==== Text provided ====

Fear Is No Argument

Here I am, in this rather unfamiliar place. I’ve come this far and now I stand at the age of the cliff blindfolded and don’t know if I’m able to jump. All of a sudden I lost my selfconfidence.

All these years that I’ve worked and learned and strived to become the writer I yesterday still thought I am seem as if I’ve done nothing but to clear the path for my crash landing.

Okay, there are no vampires, no explosions, no sex scenes in the piece I’ve written. No one dies in it. It is not fast paced, not taking you into some unknown world. It’s just a story, pure, simple, quiet. No one will want to read that, right?

Then why did I have it translated, almost ready to self-publish in German and English? Why did I have someone do the artwork for the cover? Did I really think I can proove there is an audience when publishing houses said there isn’t?

Here I am, so afraid to put my novel out that it takes my breath away. What is it I fear so much?

I know there are people out there just waiting to see me fall. I won’t die because of this. I’m fully aware that there is no army behind me, I’m just a lonesome warrior who risks to become the joke.

No one’s going to hold me, tend to my nosebled and lend me a hand to get up if I’ll end up on the ground with a twisted leg. I’ll have to walk into and through this alone, and there could be quite a few „told you so“s.

So what if I’m wrong? What if I’m not the writer I thought I could be? If I have no talent? If it’s all just ambition without any ground to stand on? Can I face such a truth? What will this do to me?

====

Continue the essay above about fearing to publish a novel, starting after its last sentence.

==== Records provided ====

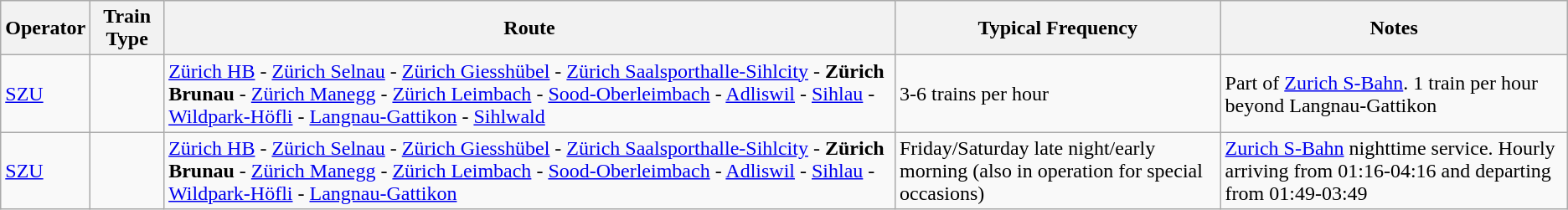
Part of Zurich S-Bahn. 1 train per hour beyond Langnau-Gattikon [1394, 94]
Train Type [127, 28]
Operator [45, 28]
Route [529, 28]
Typical Frequency [1057, 28]
Friday/Saturday late night/early morning (also in operation for special occasions) [1057, 171]
Notes [1394, 28]
3-6 trains per hour [1057, 94]
Zurich S-Bahn nighttime service. Hourly arriving from 01:16-04:16 and departing from 01:49-03:49 [1394, 171]
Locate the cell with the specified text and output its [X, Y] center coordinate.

====

Task response>
I don’t write to become rich and famous. I don’t need prizes, flashlights, limousines and tv shows. I’m just a storyteller. I’ve always been.

I love words. I love to put them in rhythm so that a sentence starts to glow. I love to touch a soul with nothing but a metaphor. But what if I only think I can do all that? What if I’m fooling myself?

All this is running around in circles in my head as I’m waiting for my editor to have waded through 170 pages. And in a sad way I somehow wish she’ll take so much more time to do it that I… So that I do what?

I’ve come this far. I can’t stop here. The worst that can happen is that no one buys it, that not even friends read or say it’s boring. But then at least I’ll know.

I once was told by someone whose encouragement brought me far enough to not quit writing in more than one of my darkest moments: „walk into what you fear“. I’ll do that with my world on fire and the water rising.

Failure is not an option. Only not trying would mean I failed.

And fear is no argument.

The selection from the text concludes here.